There are some who identify Android as a fork of Linux rather than 100%
Linux, because it includes some proprietary bits.


Jim Henderson
openSUSE Forums Administrator
Forum Use Terms & Conditions at http://tinyurl.com/openSUSE-T-C

Open source computer has always been a winner for me. So who cares what BBC or the rest of the world thinks.

My sentiments as well. :slight_smile:

Yes, indeed. Others can like what they want to like, I like open source and still – so far – openSUSE.:slight_smile:

On 2016-09-07, Jim Henderson <hendersj@no-mx.forums.microfocus.com> wrote:
> There are some who identify Android as a fork of Linux rather than 100%
> Linux, because it includes some proprietary bits.

I agree some might. But then I would ask those people whether Linux Mint is a fork of GNU/Linux because it contains some
proprietary bits. I suspect RMS will have an opinion on this matter which might not be the same as that of LBT.

But this misses my point concerning the failure of this BBC report to distinguish between the Linux kernel and GNU/Linux
operating system which IMO is very relevant.
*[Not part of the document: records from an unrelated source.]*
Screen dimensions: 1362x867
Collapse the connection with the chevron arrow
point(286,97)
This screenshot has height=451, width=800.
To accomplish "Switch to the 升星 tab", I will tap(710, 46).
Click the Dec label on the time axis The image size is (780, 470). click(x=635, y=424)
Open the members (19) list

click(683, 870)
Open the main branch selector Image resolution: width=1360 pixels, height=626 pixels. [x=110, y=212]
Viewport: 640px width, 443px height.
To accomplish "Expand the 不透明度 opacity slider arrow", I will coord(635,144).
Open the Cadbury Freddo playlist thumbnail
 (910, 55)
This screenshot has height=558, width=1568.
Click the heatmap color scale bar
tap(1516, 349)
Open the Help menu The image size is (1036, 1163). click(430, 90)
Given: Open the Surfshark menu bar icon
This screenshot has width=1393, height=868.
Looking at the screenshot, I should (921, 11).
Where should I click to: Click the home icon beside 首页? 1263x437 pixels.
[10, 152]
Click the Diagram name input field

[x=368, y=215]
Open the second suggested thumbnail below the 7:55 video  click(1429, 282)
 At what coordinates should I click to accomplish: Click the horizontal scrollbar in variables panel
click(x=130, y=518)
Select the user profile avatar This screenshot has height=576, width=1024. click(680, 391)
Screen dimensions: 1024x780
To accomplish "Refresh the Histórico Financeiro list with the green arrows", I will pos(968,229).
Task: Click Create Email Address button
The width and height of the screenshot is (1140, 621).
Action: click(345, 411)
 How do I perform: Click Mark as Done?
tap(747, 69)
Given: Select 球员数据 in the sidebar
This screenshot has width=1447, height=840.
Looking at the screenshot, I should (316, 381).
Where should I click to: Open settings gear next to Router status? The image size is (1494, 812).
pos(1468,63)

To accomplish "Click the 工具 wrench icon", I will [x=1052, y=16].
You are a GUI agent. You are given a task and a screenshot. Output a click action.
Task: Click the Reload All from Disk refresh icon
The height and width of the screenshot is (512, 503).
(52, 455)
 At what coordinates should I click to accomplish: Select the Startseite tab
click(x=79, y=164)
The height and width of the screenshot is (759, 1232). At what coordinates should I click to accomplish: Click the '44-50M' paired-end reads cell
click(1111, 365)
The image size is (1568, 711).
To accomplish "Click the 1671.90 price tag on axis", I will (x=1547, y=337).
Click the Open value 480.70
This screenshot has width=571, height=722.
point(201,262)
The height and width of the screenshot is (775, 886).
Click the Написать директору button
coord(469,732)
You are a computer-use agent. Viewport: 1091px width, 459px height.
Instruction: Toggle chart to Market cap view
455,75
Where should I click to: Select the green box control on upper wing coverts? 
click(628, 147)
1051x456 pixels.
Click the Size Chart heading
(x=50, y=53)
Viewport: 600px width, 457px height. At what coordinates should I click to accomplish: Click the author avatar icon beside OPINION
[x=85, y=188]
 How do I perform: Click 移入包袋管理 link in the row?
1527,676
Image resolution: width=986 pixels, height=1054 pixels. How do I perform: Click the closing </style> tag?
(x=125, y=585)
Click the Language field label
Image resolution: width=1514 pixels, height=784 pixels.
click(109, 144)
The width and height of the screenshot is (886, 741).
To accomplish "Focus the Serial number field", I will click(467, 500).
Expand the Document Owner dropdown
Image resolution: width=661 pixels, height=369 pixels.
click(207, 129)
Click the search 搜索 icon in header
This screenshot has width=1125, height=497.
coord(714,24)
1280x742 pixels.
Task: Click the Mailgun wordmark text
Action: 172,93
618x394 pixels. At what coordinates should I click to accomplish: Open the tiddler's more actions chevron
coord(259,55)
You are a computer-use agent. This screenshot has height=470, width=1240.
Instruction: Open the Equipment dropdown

Democracy rule #1: Do not tolerate monopolies!
[HR][/HR]Problem: If the Redmond folks leave the stage then, we’ll have a monopoly – a *NIX monopoly (which is what AT&T Bell Labs wanted anyway . . . :wink: )
[HR][/HR]Looking at computing history, it began with a monopoly (IBM), which was destroyed by micro-computers – between the early 1960’s and up to about the 1990’s we had a plethora of operating systems. If Microsoft is killed off, guess what – we’ll have a monopoly again . . .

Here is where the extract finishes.